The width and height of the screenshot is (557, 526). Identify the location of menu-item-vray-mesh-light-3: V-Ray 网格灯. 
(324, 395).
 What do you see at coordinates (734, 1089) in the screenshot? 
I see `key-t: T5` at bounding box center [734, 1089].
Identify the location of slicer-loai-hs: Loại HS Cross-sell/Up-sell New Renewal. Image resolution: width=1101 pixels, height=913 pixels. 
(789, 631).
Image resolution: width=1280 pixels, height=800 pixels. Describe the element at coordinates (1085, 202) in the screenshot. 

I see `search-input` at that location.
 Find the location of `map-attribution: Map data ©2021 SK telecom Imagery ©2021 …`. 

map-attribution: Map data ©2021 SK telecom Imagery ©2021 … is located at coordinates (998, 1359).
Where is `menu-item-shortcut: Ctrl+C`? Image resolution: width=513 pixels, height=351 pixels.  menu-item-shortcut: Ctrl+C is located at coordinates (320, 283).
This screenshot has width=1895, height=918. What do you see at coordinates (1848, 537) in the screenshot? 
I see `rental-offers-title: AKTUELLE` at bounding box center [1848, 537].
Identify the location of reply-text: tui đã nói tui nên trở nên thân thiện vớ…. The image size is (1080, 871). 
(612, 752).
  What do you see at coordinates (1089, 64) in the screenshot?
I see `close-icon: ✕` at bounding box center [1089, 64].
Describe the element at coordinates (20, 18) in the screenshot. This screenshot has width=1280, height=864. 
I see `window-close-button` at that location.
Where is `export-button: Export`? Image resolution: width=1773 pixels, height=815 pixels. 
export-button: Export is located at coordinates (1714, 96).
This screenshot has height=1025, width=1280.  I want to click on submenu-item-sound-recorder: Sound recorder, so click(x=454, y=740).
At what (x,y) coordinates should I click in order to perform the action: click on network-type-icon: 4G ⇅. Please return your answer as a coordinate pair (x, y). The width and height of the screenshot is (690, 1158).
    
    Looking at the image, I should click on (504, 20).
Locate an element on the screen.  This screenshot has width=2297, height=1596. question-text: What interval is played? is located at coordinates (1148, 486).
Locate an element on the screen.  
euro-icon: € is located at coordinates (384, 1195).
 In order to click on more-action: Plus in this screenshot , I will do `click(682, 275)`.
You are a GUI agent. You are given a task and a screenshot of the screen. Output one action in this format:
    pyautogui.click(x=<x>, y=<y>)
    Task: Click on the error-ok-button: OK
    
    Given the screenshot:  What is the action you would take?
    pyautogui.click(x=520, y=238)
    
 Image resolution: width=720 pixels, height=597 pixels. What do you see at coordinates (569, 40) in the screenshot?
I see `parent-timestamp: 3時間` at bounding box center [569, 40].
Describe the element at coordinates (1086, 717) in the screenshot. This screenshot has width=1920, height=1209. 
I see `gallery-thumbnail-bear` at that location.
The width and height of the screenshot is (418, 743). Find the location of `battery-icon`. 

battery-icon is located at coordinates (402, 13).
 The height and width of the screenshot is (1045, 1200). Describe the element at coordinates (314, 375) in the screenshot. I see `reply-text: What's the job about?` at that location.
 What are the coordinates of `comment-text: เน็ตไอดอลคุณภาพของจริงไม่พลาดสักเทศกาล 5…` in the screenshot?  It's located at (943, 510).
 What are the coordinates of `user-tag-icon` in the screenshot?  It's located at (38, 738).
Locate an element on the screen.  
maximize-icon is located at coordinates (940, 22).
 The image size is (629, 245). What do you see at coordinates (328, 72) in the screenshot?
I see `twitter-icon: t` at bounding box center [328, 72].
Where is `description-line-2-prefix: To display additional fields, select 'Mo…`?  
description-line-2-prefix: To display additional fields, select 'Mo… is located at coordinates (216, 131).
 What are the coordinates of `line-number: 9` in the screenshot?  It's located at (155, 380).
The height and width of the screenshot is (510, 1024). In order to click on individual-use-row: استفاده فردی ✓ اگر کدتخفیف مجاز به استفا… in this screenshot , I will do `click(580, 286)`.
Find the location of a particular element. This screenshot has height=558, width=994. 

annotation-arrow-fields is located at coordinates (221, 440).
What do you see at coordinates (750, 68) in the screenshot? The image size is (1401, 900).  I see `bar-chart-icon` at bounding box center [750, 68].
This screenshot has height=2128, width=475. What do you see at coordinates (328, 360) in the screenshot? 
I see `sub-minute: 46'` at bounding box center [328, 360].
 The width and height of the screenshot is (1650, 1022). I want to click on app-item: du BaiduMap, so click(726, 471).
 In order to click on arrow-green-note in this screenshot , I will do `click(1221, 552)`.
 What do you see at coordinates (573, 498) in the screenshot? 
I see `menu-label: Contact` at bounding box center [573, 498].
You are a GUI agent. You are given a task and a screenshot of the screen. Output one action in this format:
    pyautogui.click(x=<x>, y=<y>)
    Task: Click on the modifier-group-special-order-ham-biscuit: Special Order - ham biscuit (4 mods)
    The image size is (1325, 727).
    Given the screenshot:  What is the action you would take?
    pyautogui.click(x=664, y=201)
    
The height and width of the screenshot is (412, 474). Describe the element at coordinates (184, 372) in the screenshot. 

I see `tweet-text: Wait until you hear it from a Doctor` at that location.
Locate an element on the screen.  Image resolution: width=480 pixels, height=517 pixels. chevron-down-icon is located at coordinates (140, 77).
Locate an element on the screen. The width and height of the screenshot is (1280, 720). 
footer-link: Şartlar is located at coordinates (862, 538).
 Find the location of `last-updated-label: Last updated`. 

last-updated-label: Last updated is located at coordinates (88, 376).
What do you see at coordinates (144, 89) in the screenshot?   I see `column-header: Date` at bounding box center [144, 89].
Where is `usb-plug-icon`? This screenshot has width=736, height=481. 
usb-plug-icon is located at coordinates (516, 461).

----------

● Exercise directions
Render the material above as a Markdown table with two columns, Row and Line. Put each nonblank line in its own numbered row and leave out the blank lines.

● Result of the exercise
| Row | Line |
|---|---|
| 1 | The width and height of the screenshot is (557, 526). Identify the location of menu-item-vray-mesh-light-3: V-Ray 网格灯.  |
| 2 | (324, 395). |
| 3 |  What do you see at coordinates (734, 1089) in the screenshot?  |
| 4 | I see `key-t: T5` at bounding box center [734, 1089]. |
| 5 | Identify the location of slicer-loai-hs: Loại HS Cross-sell/Up-sell New Renewal. Image resolution: width=1101 pixels, height=913 pixels.  |
| 6 | (789, 631). |
| 7 | Image resolution: width=1280 pixels, height=800 pixels. Describe the element at coordinates (1085, 202) in the screenshot.  |
| 8 | I see `search-input` at that location. |
| 9 |  Find the location of `map-attribution: Map data ©2021 SK telecom Imagery ©2021 …`.  |
| 10 | map-attribution: Map data ©2021 SK telecom Imagery ©2021 … is located at coordinates (998, 1359). |
| 11 | Where is `menu-item-shortcut: Ctrl+C`? Image resolution: width=513 pixels, height=351 pixels.  menu-item-shortcut: Ctrl+C is located at coordinates (320, 283). |
| 12 | This screenshot has width=1895, height=918. What do you see at coordinates (1848, 537) in the screenshot?  |
| 13 | I see `rental-offers-title: AKTUELLE` at bounding box center [1848, 537]. |
| 14 | Identify the location of reply-text: tui đã nói tui nên trở nên thân thiện vớ…. The image size is (1080, 871).  |
| 15 | (612, 752). |
| 16 |   What do you see at coordinates (1089, 64) in the screenshot? |
| 17 | I see `close-icon: ✕` at bounding box center [1089, 64]. |
| 18 | Describe the element at coordinates (20, 18) in the screenshot. This screenshot has width=1280, height=864.  |
| 19 | I see `window-close-button` at that location. |
| 20 | Where is `export-button: Export`? Image resolution: width=1773 pixels, height=815 pixels.  |
| 21 | export-button: Export is located at coordinates (1714, 96). |
| 22 | This screenshot has height=1025, width=1280.  I want to click on submenu-item-sound-recorder: Sound recorder, so click(x=454, y=740). |
| 23 | At what (x,y) coordinates should I click in order to perform the action: click on network-type-icon: 4G ⇅. Please return your answer as a coordinate pair (x, y). The width and height of the screenshot is (690, 1158). |
| 24 |     Looking at the image, I should click on (504, 20). |
| 25 | Locate an element on the screen.  This screenshot has width=2297, height=1596. question-text: What interval is played? is located at coordinates (1148, 486). |
| 26 | Locate an element on the screen.   |
| 27 | euro-icon: € is located at coordinates (384, 1195). |
| 28 |  In order to click on more-action: Plus in this screenshot , I will do `click(682, 275)`. |
| 29 | You are a GUI agent. You are given a task and a screenshot of the screen. Output one action in this format: |
| 30 |     pyautogui.click(x=<x>, y=<y>) |
| 31 |     Task: Click on the error-ok-button: OK |
| 32 |     Given the screenshot:  What is the action you would take? |
| 33 |     pyautogui.click(x=520, y=238) |
| 34 |  Image resolution: width=720 pixels, height=597 pixels. What do you see at coordinates (569, 40) in the screenshot? |
| 35 | I see `parent-timestamp: 3時間` at bounding box center [569, 40]. |
| 36 | Describe the element at coordinates (1086, 717) in the screenshot. This screenshot has width=1920, height=1209.  |
| 37 | I see `gallery-thumbnail-bear` at that location. |
| 38 | The width and height of the screenshot is (418, 743). Find the location of `battery-icon`.  |
| 39 | battery-icon is located at coordinates (402, 13). |
| 40 |  The height and width of the screenshot is (1045, 1200). Describe the element at coordinates (314, 375) in the screenshot. I see `reply-text: What's the job about?` at that location. |
| 41 |  What are the coordinates of `comment-text: เน็ตไอดอลคุณภาพของจริงไม่พลาดสักเทศกาล 5…` in the screenshot?  It's located at (943, 510). |
| 42 |  What are the coordinates of `user-tag-icon` in the screenshot?  It's located at (38, 738). |
| 43 | Locate an element on the screen.   |
| 44 | maximize-icon is located at coordinates (940, 22). |
| 45 |  The image size is (629, 245). What do you see at coordinates (328, 72) in the screenshot? |
| 46 | I see `twitter-icon: t` at bounding box center [328, 72]. |
| 47 | Where is `description-line-2-prefix: To display additional fields, select 'Mo…`?   |
| 48 | description-line-2-prefix: To display additional fields, select 'Mo… is located at coordinates (216, 131). |
| 49 |  What are the coordinates of `line-number: 9` in the screenshot?  It's located at (155, 380). |
| 50 | The height and width of the screenshot is (510, 1024). In order to click on individual-use-row: استفاده فردی ✓ اگر کدتخفیف مجاز به استفا… in this screenshot , I will do `click(580, 286)`. |
| 51 | Find the location of a particular element. This screenshot has height=558, width=994.  |
| 52 | annotation-arrow-fields is located at coordinates (221, 440). |
| 53 | What do you see at coordinates (750, 68) in the screenshot? The image size is (1401, 900).  I see `bar-chart-icon` at bounding box center [750, 68]. |
| 54 | This screenshot has height=2128, width=475. What do you see at coordinates (328, 360) in the screenshot?  |
| 55 | I see `sub-minute: 46'` at bounding box center [328, 360]. |
| 56 |  The width and height of the screenshot is (1650, 1022). I want to click on app-item: du BaiduMap, so click(726, 471). |
| 57 |  In order to click on arrow-green-note in this screenshot , I will do `click(1221, 552)`. |
| 58 |  What do you see at coordinates (573, 498) in the screenshot?  |
| 59 | I see `menu-label: Contact` at bounding box center [573, 498]. |
| 60 | You are a GUI agent. You are given a task and a screenshot of the screen. Output one action in this format: |
| 61 |     pyautogui.click(x=<x>, y=<y>) |
| 62 |     Task: Click on the modifier-group-special-order-ham-biscuit: Special Order - ham biscuit (4 mods) |
| 63 |     The image size is (1325, 727). |
| 64 |     Given the screenshot:  What is the action you would take? |
| 65 |     pyautogui.click(x=664, y=201) |
| 66 | The height and width of the screenshot is (412, 474). Describe the element at coordinates (184, 372) in the screenshot.  |
| 67 | I see `tweet-text: Wait until you hear it from a Doctor` at that location. |
| 68 | Locate an element on the screen.  Image resolution: width=480 pixels, height=517 pixels. chevron-down-icon is located at coordinates (140, 77). |
| 69 | Locate an element on the screen. The width and height of the screenshot is (1280, 720).  |
| 70 | footer-link: Şartlar is located at coordinates (862, 538). |
| 71 |  Find the location of `last-updated-label: Last updated`.  |
| 72 | last-updated-label: Last updated is located at coordinates (88, 376). |
| 73 | What do you see at coordinates (144, 89) in the screenshot?   I see `column-header: Date` at bounding box center [144, 89]. |
| 74 | Where is `usb-plug-icon`? This screenshot has width=736, height=481.  |
| 75 | usb-plug-icon is located at coordinates (516, 461). |